CONSIGNES -
1) Répondez à ces questions d'après le texte source :
(a) À quelle date Donald Trump est-il devenu le 45e président des États-Unis ?
(b) Quel nom porte son Boeing privé ?
(c) En quelle année Georges Duhamel fit-il son premier voyage aux États-Unis ?
2) Résumez le texte source en deux phrases.

TEXTE SOURCE -
==========
Depuis Mardi dernier, les États-Unis occupent la Une de l'actualité. Le 8 Novembre, Donald Trump est devenu le 45ème président de ce puissant pays. Ce bouillonnant magnat de l'immobilier qui possède un Boeing privé "Air Trump one", qui exhibe son nom tel une enseigne sur d'imposants buildings à Chicago et à Manhattan, qui martèle "l'Amérique d'abord" aurait sûrement inspiré Georges Duhamel. En lisant les journaux et écoutant les commentaires sur le résultat du scrutin, on songe à la lucidité et la dérision des réflexions que fit Georges Duhamel lors de son premier voyage aux Etats-Unis en 1930. Nous vous invitons à (re)lire "Scènes de la vie future" dont l'article infra paru en janvier 2015 offre un aperçu.
==========
EXTRAITS DES LIGNES -

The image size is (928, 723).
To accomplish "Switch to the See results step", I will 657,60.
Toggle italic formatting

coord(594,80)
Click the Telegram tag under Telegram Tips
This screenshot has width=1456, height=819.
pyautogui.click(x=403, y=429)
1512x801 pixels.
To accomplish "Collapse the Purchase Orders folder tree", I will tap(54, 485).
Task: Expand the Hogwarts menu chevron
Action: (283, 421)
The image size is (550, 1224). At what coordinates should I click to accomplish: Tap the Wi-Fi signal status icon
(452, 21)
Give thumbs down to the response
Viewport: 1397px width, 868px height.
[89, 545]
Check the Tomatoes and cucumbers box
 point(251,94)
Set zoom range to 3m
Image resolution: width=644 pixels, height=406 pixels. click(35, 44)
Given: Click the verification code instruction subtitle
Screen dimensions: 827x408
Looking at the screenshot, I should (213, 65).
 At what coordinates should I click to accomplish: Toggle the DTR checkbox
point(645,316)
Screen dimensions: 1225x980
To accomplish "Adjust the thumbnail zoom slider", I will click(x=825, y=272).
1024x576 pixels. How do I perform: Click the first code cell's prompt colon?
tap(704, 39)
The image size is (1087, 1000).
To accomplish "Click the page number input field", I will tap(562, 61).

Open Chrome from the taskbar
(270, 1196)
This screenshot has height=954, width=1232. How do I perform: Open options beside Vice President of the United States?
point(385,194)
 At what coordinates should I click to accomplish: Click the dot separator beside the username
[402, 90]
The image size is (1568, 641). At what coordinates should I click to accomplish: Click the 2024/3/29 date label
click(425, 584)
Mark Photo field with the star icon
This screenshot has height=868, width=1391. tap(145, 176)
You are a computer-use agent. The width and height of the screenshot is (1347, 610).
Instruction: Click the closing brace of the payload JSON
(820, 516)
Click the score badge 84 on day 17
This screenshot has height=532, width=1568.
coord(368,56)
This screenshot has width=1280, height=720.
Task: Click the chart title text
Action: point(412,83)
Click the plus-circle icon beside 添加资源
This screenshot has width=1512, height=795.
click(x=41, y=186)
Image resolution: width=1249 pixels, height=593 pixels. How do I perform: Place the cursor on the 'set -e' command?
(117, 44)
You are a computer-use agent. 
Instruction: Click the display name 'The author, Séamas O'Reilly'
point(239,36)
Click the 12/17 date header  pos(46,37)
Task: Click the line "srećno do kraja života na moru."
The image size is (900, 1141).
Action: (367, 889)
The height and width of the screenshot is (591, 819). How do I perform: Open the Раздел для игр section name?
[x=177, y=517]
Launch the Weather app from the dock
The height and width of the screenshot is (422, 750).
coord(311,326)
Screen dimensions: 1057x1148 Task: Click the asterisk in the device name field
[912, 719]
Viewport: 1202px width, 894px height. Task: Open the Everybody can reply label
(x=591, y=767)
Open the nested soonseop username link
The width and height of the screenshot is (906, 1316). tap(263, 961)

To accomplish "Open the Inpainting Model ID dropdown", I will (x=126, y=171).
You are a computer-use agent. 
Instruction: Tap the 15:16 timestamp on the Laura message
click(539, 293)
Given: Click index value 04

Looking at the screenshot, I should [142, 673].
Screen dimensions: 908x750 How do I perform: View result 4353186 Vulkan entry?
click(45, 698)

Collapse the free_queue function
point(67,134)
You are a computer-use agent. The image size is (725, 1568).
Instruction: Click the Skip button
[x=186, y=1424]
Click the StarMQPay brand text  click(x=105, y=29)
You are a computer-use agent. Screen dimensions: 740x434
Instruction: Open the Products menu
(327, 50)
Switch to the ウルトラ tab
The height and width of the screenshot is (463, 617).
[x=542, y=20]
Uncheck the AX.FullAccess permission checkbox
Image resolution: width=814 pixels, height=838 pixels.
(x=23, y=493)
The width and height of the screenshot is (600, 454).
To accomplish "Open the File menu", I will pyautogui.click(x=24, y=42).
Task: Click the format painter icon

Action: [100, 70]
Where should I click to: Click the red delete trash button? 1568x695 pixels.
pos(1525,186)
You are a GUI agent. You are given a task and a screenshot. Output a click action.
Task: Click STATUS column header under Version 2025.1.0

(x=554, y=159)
==========
RÉPONSES -
1)
(a) Le 8 novembre.
(b) « Air Trump one ».
(c) En 1930.

2) Le 8 novembre, Donald Trump, magnat de l'immobilier qui martèle « l'Amérique d'abord », est devenu le 45e président des États-Unis. Le texte rapproche cet événement des réflexions lucides et railleuses de Georges Duhamel lors de son premier voyage américain en 1930 et invite à (re)lire « Scènes de la vie future ».